Methods A total of 700 fungal specimens were collected from Department of Laboratory Medicine, the First Affiliated Hospital of PLA Air Force Medical University, from August 2023 to August 2024. The distribution of fungal strains was analyzed. Logistic regression was used to identify factors influencing the accuracy of fungal detection, and a decision tree model was constructed based on risk factors to propose measures for improving detection accuracy.

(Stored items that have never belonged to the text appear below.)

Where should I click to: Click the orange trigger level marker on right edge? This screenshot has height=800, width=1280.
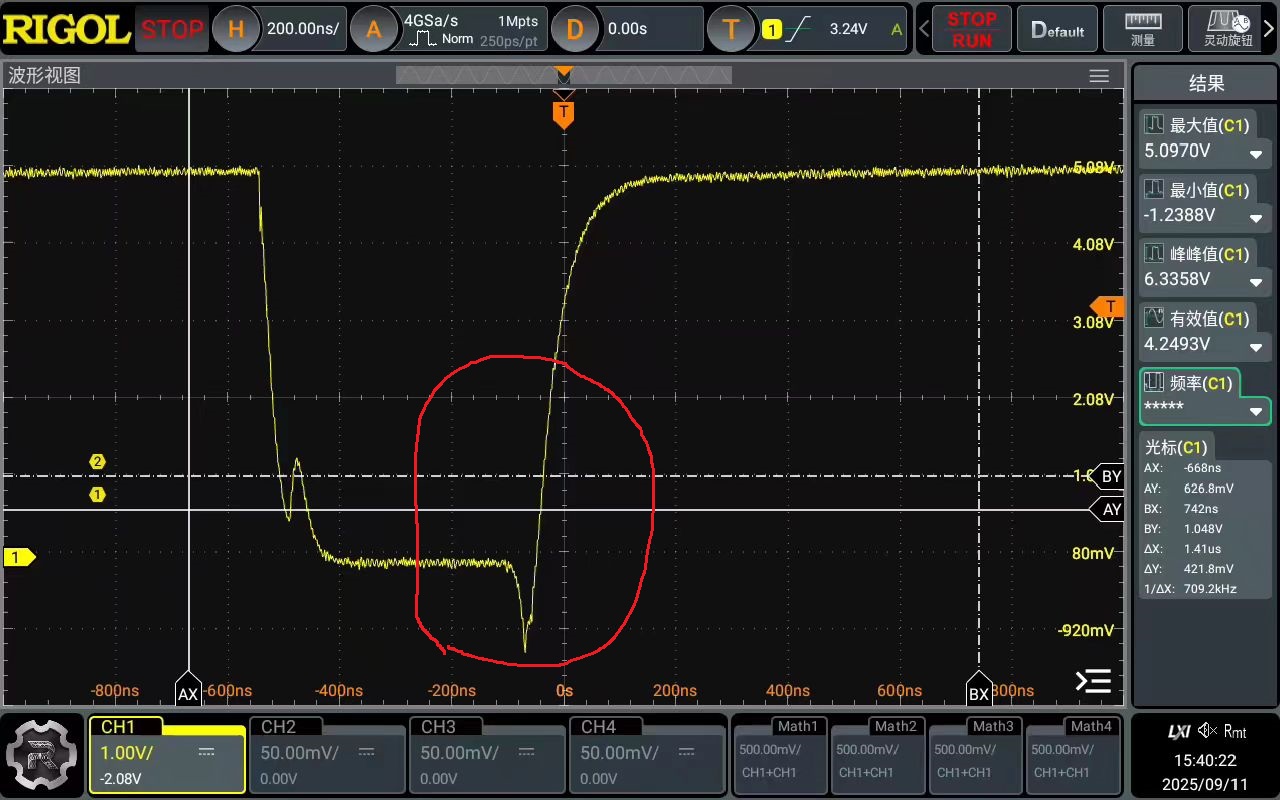point(1108,306)
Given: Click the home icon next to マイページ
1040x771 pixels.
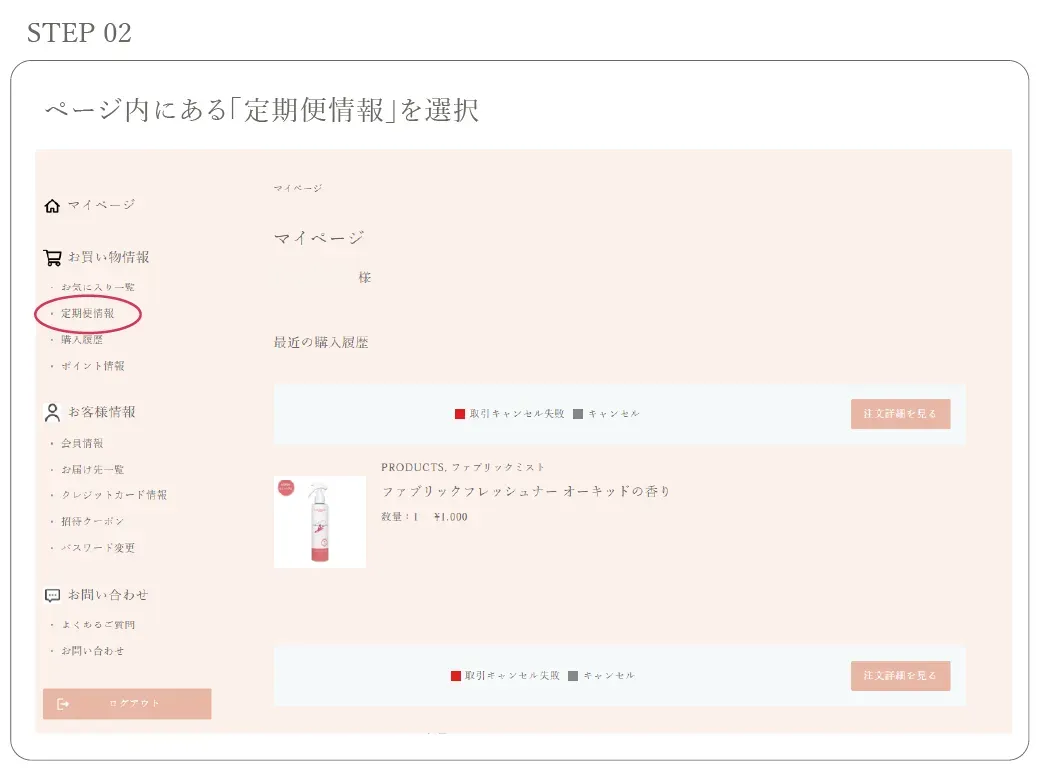Looking at the screenshot, I should 52,204.
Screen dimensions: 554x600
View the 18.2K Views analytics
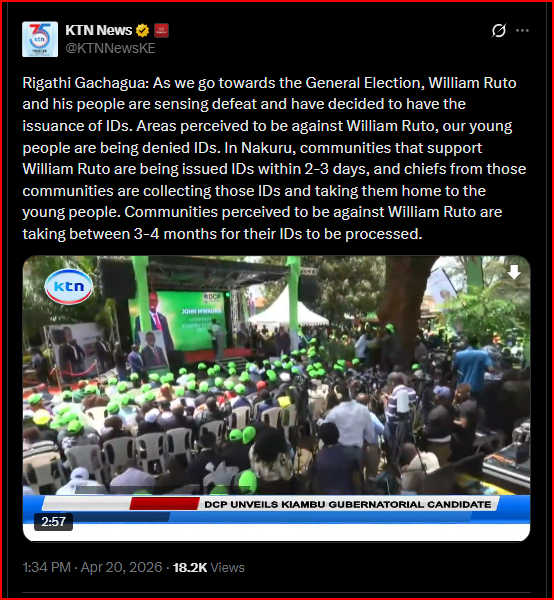(x=209, y=567)
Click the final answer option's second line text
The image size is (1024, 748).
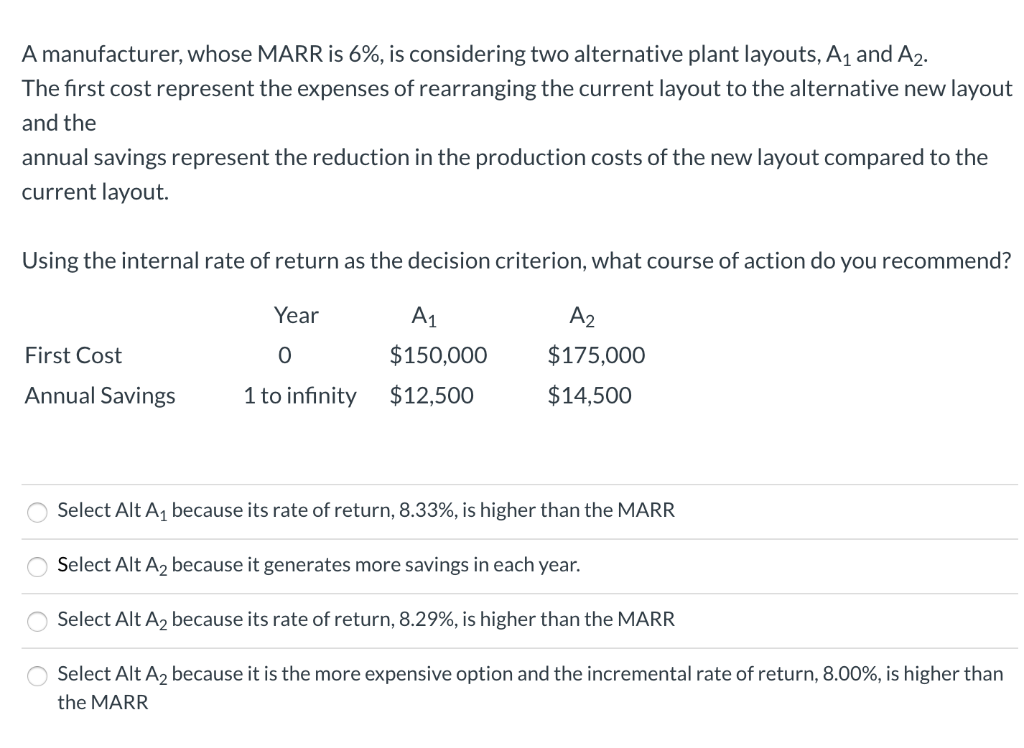click(103, 702)
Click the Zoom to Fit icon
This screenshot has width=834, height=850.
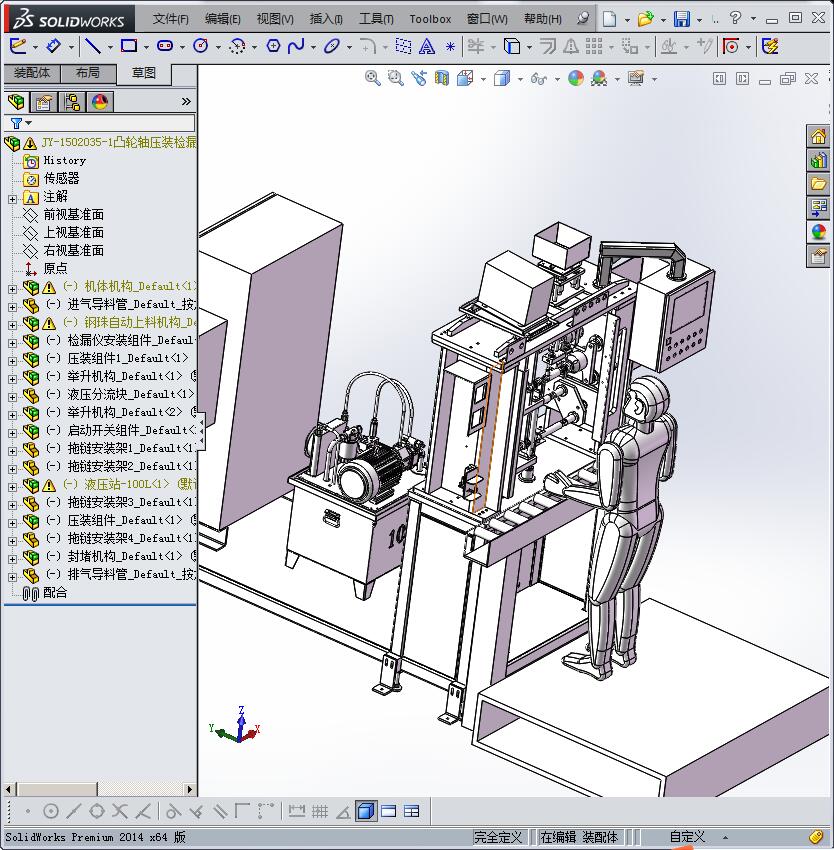coord(373,79)

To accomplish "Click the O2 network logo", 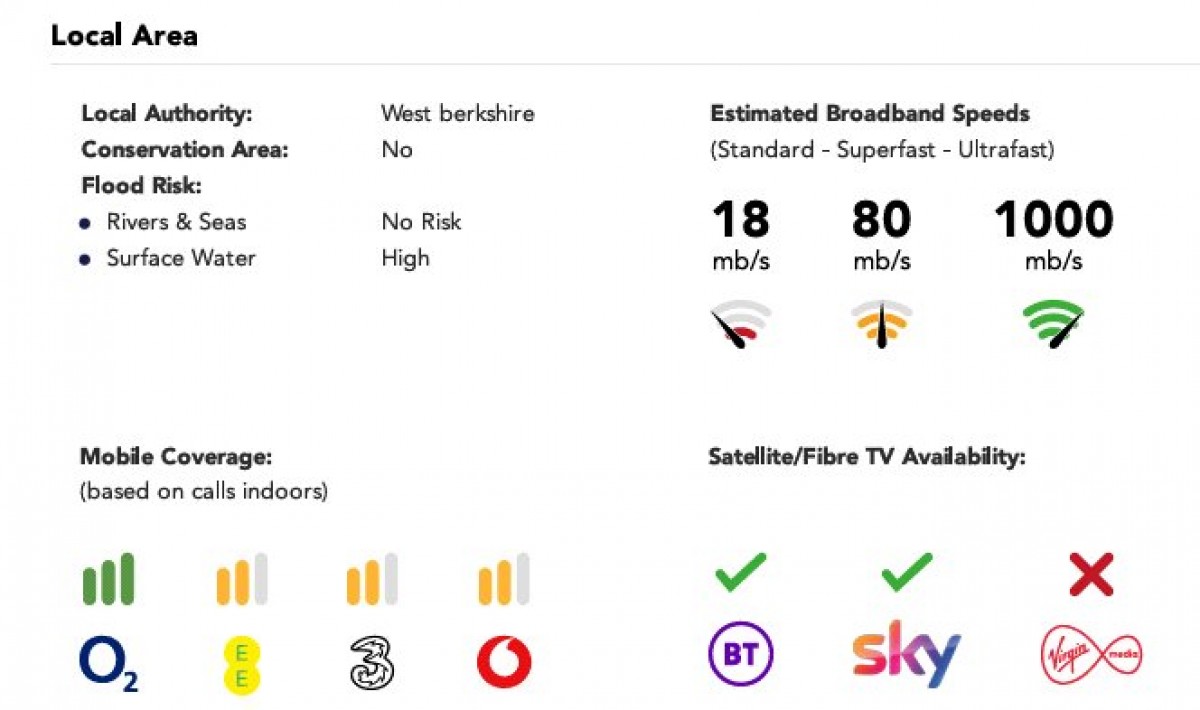I will (108, 664).
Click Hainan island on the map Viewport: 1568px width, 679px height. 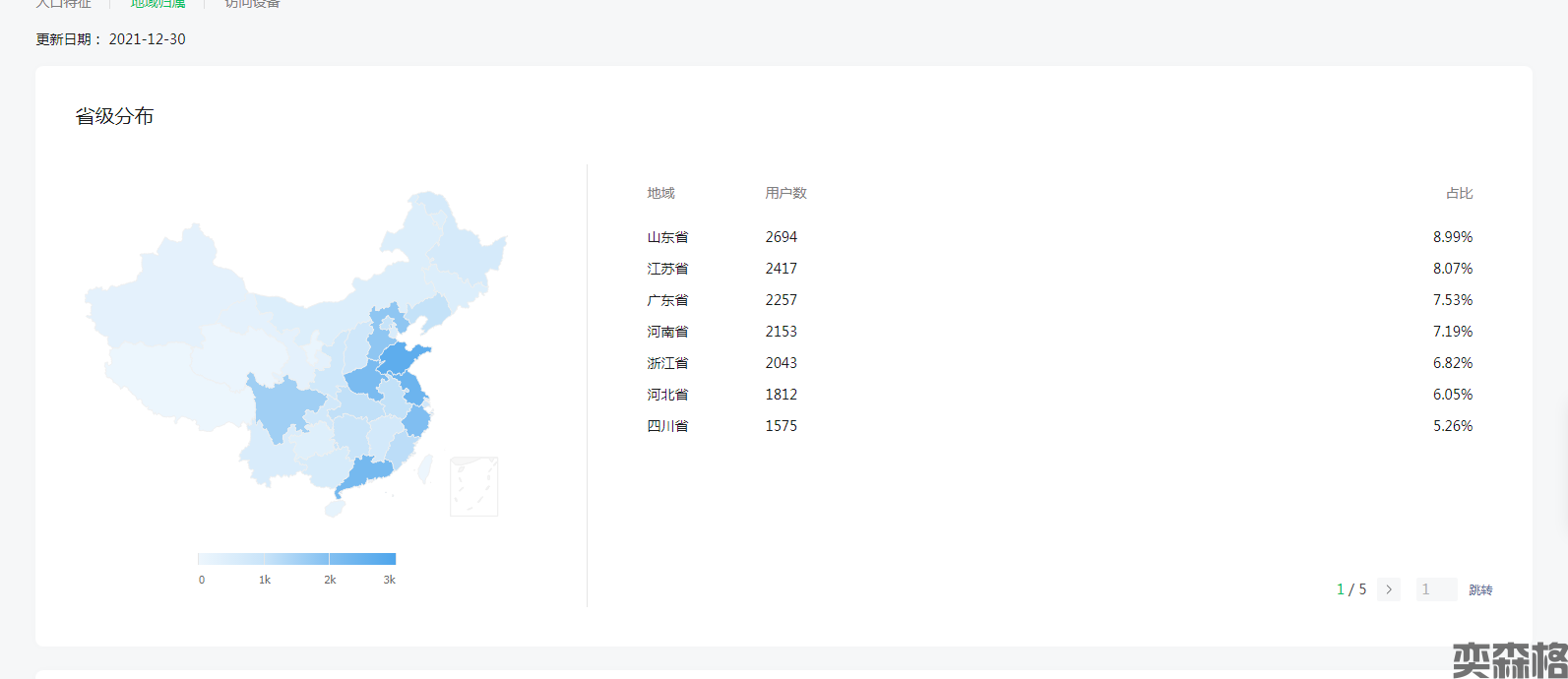click(335, 510)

Results A total of 837 fungal strains were obtained from 700 specimens, with the major strains being
Candida albicans (224 strains, 26.76%),
Aspergillus fumigatus (147 strains, 17.56%), and
Candida parapsilosis (131 strains, 15.65%). The detection results showed 789 correctly identified strains (94.27%) and 48 misidentified strains (5.73%). Multivariate logistic regression analysis indicated that the following are independent risk factors affecting the detection accuracy of fungal specimens: strain type (filamentous fungi), delayed specimen submission, inappropriate sampling site, insufficient specimen volume, non-compliant testing procedures, non-sterile environment, inadequate storage conditions, and improper use of equipment (
P<0.05). The decision tree model selected the following six risk factors as model nodes: strain type, testing procedure, equipment usage, sterile environment, sampling site, and specimen volume, with strain type being the most important predictive factor. The model's classification accuracy reached 94.4%.
Conclusions The detection accuracy varies among different fungal strains. Filamentous fungi, along with factors such as specimen submission, sampling, specimen volume, testing procedures, environment, storage, and equipment usage, are independent risk factors affecting detection accuracy. The laboratory department should develop precise control strategies for these risk factors, strengthen quality supervision of laboratory staff, specimen collection, and testing procedures to ensure accurate clinical test results and provide reliable evidence for the diagnosis and treatment of fungal infections.